17. 1729
You may have heard of the following story about Hardy and Ramanujan. One day Hardy took a taxi to visit Ramanujan.
On arriving Hardy told Ramanujan that the taxi had the thoroughly unremarkable 4-digit number n on its license plate.
Ramanujan immediately remarked that n is the first number that
.
I forget what n or the property was, something like, n is the first number that can be written
as the sum of two perfect cubes in two different ways, something typically Ramanujanian.
Yes, that was it:
c← i×i×i← 1+⍳200
t← (∘.<⍨⍳200) × ∘.+⍨c
d← {⊂⍵}⌸⍨ ,t
(2=≢¨d)/d
┌─────────┬───────────────┬───────────────┬─────────┬─
│1729 1729│1092728 1092728│3375001 3375001│4104 4104│...

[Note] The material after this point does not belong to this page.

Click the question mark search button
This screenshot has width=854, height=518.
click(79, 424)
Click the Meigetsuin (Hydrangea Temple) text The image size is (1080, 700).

└─────────┴───────────────┴───────────────┴─────────┴─
⌊/ ⊃¨ (2=≢¨d)/d
1729
1 + ⍸ 1729=t
┌────┬────┐
│1 12│9 10│
└────┴────┘
+/ 1 12 * 3
1729
+/ 9 10 * 3
1729
Now that I have worked out the number I can find the story on the net
[62].
On hearing the story, J.E. Littlewood remarked that
“every positive integer was one of [Ramanujan’s] personal friends”.
Appeared in J in
[63]
and in APL in
[64].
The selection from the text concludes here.